* _Task directions_
From the text on cardiac allograft vasculopathy after heart transplantation, list every non-invasive monitoring method it says should be considered in the future.
Extract to read START
Patel and Kobashigawa demonstrated that performing a cardiac muscle biopsy after the first year following surgery does not have a significant influence on survival time [26]. Up to 20% of the cases exhibit a false-negative rejection result during biopsy. The use of non-invasive monitoring should be considered in the future, including troponin measurements, echocardiography, cardiac magnetic resonance imaging, and imaging with the use of radiolabeled lymphocytes and anti-myosin antibodies or annexin V [27,28].

The cytomegalovirus (CMV) is one of the most common and clinically significant causes of post-transplant infection, affecting up to 80% of heart and lung transplant recipients. Despite having an available and effective antiviral medication for the prevention and treatment of CMV infections, due to the immunosuppressive burden and the particular characteristics of transplantation, CMV infection remains the primary clinical issue in heart and lung transplant recipients [29,30]. It is suggested that the significant relationship between a CMV infection and early CAV is most likely associated with direct endothelial injury or more frequent rejections. Prophylaxis for reducing asymptomatic CMV infections is additionally associated with lower CAV development [31].

The role of CMV in the development of CAV has been extensively analyzed, but a positive relationship was not confirmed in our study. The discrepancy in the results suggests the need to conduct further research and perform prospective assessment of heart transplant patient therapy.

Tramblay-Gravelet et al, using univariate analysis, indicated that post-transplant diabetes was related to higher mortality among 298 patients who underwent a heart transplantation between 1983 and 2011 at the Montreal Heart Institute. However, this finding has never been confirmed in multivariate analysis, nor has it been proved to be linked with disease progression [32]. Also, among the patients analyzed in our research, the presence of the diabetes did not have any significant impact on developing the allograft vasculopathy and, as a result, on the mortality in this particular patient sample. These conclusions confirm the earlier observations that the risk factors of CAV are slightly different than those related to development and complications of CAD in patients who had never undergone a heart transplant [33].

The present single-center cohort study described in this paper contains a review of the incidence of CAV and the risk factors and survival prognosis depending on the presence of type II diabetes and diabetes after transplantation in the observed patients. The incidence of CAV after 1 year was comparable to the incidence in the ISHLT register and the Leuven single-center study [34], although in subsequent control periods the incidence was slightly higher, but with a stable falling tendency.

Nevertheless, the present study has a number of limitations. First of all, it was a single-center study, whereas the subject of study itself is of an extremely pioneering character in Europe. The issue was approached only by the research center in Leuven [34], but the influence of glucose metabolism disorders was not evaluated. Secondly, given the subclinical coronary incidents, events occurring between the planned angiograms listed in the protocol must not be excluded. Thirdly, the intensification of CAV was assessed only by means of angiography, which is less sensitive to the early stages of CAV than intravascular USG or optical coherence tomography. Due to the observational character of the study, the authors were unable to assess the influence of therapeutic interventions after CAV detection and treatment. The primary advantage of this cohort study is the long observation period (up to 20 years after HTx) and relatively strict follow-up schedule, which enabled a low rate of follow-up loss.

Conclusions

To conclude, the incidence of CAV remains high. Considering the lack of risk factors identified in the multivariate analysis, diagnosing CAV will most likely continue to pose a major challenge in the future. It is therefore necessary to conduct further research to determine other factors that influence the development of cardiac allograft vasculopathy during long-term observation.
Extract to read END
Provided information START
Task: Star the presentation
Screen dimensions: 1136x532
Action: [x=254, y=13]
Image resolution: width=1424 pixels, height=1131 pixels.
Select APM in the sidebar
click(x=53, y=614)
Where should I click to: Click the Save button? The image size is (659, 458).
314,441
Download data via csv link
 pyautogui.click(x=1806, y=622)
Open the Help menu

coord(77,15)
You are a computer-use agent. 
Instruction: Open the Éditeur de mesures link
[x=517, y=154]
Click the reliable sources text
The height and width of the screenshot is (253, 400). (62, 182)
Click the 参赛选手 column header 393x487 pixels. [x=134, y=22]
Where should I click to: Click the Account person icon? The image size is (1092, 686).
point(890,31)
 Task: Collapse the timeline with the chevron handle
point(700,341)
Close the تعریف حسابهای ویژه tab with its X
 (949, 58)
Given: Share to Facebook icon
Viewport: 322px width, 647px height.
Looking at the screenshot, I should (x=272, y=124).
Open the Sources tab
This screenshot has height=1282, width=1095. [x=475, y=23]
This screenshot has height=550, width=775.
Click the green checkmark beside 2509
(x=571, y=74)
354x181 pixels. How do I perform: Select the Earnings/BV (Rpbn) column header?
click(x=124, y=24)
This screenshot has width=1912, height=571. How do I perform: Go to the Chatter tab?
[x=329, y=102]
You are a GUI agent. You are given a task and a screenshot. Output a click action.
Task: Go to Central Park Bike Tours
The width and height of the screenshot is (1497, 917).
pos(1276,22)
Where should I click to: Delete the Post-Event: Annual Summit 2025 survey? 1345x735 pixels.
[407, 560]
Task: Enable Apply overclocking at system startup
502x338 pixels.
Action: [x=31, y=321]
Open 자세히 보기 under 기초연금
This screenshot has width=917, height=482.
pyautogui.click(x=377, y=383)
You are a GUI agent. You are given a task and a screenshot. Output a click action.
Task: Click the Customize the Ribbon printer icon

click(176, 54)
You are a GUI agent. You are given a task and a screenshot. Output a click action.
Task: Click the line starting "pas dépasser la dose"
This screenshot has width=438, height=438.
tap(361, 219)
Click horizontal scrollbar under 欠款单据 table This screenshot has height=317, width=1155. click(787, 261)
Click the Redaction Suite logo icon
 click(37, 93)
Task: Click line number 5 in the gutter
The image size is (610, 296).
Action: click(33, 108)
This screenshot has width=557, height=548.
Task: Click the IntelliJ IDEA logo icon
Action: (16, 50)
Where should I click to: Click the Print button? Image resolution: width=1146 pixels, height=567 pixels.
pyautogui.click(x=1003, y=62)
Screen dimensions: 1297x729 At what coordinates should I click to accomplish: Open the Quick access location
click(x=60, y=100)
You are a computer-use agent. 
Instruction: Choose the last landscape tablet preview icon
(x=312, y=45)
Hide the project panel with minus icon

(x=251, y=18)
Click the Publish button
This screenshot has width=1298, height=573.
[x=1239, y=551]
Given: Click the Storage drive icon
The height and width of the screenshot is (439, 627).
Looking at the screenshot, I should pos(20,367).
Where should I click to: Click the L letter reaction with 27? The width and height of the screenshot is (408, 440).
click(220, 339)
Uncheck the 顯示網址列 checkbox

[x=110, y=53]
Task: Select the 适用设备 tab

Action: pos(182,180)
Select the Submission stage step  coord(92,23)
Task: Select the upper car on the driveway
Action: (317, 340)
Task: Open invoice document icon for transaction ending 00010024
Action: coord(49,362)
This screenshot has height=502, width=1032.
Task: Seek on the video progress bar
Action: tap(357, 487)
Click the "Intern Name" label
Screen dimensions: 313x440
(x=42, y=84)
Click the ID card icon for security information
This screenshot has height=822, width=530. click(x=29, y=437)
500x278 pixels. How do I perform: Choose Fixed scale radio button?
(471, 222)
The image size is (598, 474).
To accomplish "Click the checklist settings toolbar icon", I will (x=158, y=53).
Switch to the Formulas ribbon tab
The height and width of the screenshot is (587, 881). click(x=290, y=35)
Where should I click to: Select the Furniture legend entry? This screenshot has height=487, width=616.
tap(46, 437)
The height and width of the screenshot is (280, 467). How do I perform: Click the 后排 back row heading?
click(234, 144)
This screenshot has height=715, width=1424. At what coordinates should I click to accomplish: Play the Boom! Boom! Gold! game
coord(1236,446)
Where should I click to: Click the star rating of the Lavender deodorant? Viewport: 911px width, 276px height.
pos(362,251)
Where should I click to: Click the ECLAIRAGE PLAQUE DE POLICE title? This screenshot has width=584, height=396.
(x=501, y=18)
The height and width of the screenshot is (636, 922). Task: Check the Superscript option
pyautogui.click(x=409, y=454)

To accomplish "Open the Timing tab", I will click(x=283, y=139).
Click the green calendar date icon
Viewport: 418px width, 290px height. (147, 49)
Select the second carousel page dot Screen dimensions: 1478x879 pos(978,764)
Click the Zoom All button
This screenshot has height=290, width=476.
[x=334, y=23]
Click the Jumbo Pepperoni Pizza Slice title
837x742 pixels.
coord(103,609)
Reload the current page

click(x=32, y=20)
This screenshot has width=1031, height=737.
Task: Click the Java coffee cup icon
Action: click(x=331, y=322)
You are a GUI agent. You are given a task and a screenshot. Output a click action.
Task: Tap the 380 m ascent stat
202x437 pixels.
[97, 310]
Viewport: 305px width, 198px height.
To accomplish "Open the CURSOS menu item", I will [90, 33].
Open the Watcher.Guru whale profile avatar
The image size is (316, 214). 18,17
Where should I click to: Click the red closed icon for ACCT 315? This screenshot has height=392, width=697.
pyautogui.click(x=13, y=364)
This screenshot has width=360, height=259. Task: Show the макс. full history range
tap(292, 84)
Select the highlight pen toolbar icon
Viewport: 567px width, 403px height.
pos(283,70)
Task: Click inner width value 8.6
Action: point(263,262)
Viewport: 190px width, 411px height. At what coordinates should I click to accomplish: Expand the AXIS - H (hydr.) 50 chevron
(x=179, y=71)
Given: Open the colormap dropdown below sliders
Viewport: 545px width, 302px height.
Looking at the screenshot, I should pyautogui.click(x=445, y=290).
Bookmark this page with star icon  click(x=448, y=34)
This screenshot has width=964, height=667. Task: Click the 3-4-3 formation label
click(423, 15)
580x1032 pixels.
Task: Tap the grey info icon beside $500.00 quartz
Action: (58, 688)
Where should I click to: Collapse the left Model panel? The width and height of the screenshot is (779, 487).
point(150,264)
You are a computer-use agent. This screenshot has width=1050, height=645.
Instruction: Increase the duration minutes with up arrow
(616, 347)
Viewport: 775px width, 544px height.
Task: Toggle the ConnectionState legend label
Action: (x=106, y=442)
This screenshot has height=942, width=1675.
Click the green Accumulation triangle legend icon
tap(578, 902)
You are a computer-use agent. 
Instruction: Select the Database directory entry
Provided information END
* _Output of the exercise_
- Troponin measurements
- Echocardiography
- Cardiac magnetic resonance imaging
- Imaging with the use of radiolabeled lymphocytes and anti-myosin antibodies or annexin V